Extracted data entries:

········

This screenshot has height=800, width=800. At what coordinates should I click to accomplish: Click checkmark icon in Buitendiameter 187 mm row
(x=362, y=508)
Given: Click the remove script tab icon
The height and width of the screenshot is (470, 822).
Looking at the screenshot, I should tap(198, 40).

········

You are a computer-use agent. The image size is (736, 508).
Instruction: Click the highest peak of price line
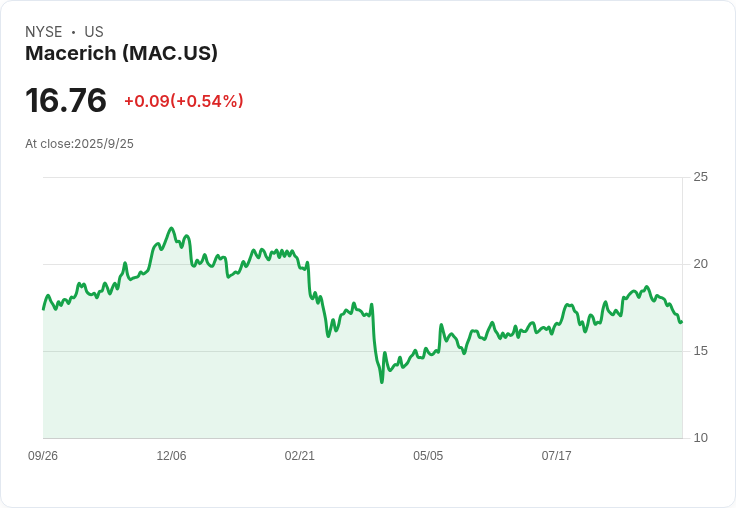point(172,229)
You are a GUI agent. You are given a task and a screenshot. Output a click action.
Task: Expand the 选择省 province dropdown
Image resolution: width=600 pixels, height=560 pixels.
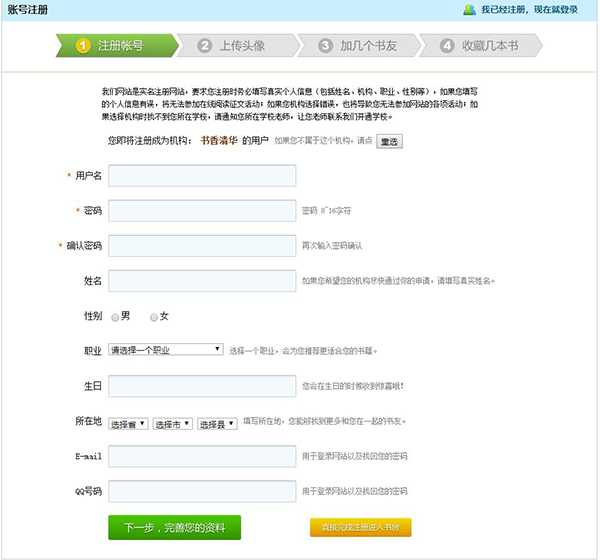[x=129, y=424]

········

* [Task requirements] Out of the records above, pick each line that contains the string "agent".

* [Answer section]
You are a computer-use agent. The image size is (736, 508).
You are a GUI agent. You are given a task and a screenshot. Output a click action.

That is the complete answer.